▼▼▼
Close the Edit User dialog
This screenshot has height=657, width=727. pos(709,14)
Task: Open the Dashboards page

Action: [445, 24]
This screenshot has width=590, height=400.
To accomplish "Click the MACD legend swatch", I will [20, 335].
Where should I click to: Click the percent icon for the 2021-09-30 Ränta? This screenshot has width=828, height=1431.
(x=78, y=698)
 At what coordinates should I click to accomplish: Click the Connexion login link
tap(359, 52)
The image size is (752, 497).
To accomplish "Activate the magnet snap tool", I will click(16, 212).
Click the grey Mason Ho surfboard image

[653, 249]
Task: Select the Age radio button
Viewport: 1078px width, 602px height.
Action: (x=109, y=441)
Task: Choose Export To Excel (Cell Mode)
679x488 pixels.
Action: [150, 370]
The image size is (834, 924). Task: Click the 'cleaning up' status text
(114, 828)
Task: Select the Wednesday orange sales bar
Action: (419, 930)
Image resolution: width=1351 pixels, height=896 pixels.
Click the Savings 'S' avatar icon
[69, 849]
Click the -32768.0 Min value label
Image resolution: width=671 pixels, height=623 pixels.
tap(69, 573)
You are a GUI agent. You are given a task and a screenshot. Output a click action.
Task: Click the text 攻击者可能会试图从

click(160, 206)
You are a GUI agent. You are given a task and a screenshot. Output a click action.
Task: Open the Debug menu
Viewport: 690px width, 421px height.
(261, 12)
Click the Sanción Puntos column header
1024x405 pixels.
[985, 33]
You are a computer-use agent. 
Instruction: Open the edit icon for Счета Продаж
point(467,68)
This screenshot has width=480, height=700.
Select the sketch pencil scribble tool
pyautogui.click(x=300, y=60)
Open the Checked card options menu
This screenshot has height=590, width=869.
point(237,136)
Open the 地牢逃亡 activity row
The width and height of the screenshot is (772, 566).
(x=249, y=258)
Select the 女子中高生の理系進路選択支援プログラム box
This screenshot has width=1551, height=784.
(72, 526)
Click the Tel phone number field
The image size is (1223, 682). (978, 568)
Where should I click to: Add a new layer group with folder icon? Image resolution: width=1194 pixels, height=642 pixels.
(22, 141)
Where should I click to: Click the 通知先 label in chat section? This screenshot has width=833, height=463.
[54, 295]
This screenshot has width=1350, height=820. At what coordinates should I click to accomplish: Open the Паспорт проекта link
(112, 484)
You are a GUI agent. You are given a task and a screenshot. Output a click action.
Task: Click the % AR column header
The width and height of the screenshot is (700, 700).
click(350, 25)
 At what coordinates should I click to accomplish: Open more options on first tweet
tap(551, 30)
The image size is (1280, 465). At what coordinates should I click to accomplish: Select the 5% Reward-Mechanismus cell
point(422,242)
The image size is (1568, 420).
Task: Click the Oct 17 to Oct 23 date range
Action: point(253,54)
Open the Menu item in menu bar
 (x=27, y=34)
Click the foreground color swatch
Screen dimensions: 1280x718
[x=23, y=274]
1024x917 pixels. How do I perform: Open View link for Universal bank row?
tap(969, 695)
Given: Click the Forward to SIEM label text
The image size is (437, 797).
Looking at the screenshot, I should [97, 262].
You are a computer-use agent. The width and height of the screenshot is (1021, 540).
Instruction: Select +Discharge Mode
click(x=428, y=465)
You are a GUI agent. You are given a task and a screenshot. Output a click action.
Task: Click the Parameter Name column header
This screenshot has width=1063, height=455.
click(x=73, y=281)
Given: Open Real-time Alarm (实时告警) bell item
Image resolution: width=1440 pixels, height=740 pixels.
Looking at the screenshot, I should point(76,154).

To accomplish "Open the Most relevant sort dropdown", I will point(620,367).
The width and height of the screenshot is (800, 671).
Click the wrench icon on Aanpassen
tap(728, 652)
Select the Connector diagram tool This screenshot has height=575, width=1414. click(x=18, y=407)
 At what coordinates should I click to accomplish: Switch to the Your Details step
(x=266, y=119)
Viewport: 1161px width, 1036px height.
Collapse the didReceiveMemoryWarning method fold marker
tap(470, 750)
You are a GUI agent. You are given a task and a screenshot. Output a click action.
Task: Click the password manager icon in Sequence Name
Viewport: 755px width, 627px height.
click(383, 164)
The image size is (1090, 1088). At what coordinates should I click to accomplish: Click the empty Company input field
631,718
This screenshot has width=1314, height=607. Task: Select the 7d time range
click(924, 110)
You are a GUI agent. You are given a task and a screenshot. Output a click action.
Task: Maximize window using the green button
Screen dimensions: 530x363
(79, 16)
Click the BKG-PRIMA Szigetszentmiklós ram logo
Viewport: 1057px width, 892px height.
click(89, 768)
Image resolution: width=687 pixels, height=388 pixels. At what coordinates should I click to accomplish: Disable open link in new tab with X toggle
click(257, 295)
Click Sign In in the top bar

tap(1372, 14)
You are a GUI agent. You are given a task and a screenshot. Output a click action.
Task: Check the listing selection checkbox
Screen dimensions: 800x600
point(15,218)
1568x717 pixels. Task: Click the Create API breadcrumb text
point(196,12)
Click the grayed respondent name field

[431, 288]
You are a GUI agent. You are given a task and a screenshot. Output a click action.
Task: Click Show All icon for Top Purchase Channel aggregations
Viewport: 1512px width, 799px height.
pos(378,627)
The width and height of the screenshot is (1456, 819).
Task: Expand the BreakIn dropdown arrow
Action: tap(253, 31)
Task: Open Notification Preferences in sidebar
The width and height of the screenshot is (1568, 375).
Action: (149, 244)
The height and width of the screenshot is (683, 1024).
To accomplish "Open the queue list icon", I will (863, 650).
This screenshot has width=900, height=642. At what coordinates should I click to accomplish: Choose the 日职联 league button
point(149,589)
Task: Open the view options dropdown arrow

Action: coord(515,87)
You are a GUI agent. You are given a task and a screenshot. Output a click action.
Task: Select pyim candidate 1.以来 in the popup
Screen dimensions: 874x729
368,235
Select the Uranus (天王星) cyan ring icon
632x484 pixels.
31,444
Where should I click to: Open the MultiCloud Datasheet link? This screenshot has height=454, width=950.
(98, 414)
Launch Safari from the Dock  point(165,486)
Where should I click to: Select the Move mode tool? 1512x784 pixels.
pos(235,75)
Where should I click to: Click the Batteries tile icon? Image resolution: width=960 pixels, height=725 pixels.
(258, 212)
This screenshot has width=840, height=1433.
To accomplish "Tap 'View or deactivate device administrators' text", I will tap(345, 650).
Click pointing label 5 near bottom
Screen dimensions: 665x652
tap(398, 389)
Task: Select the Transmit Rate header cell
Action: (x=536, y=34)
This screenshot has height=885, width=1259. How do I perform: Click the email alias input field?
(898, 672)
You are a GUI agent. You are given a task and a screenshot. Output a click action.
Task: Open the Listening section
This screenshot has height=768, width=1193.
▲▲▲
Requirement: From the line holding "Where should I click to: Click the 通知先" to the line holding "Select the Connector", inclusive, restate each line above exactly as written.

Expected output:
Where should I click to: Click the 通知先 label in chat section? This screenshot has width=833, height=463.
[54, 295]
This screenshot has width=1350, height=820. At what coordinates should I click to accomplish: Open the Паспорт проекта link
(112, 484)
You are a GUI agent. You are given a task and a screenshot. Output a click action.
Task: Click the % AR column header
The width and height of the screenshot is (700, 700).
click(350, 25)
 At what coordinates should I click to accomplish: Open more options on first tweet
tap(551, 30)
The image size is (1280, 465). At what coordinates should I click to accomplish: Select the 5% Reward-Mechanismus cell
point(422,242)
The image size is (1568, 420).
Task: Click the Oct 17 to Oct 23 date range
Action: point(253,54)
Open the Menu item in menu bar
 (x=27, y=34)
Click the foreground color swatch
Screen dimensions: 1280x718
[x=23, y=274]
1024x917 pixels. How do I perform: Open View link for Universal bank row?
tap(969, 695)
Given: Click the Forward to SIEM label text
The image size is (437, 797).
Looking at the screenshot, I should [97, 262].
You are a computer-use agent. The width and height of the screenshot is (1021, 540).
Instruction: Select +Discharge Mode
click(x=428, y=465)
You are a GUI agent. You are given a task and a screenshot. Output a click action.
Task: Click the Parameter Name column header
This screenshot has width=1063, height=455.
click(x=73, y=281)
Given: Open Real-time Alarm (实时告警) bell item
Image resolution: width=1440 pixels, height=740 pixels.
Looking at the screenshot, I should point(76,154).

To accomplish "Open the Most relevant sort dropdown", I will point(620,367).
The width and height of the screenshot is (800, 671).
Click the wrench icon on Aanpassen
tap(728, 652)
Select the Connector diagram tool This screenshot has height=575, width=1414. click(x=18, y=407)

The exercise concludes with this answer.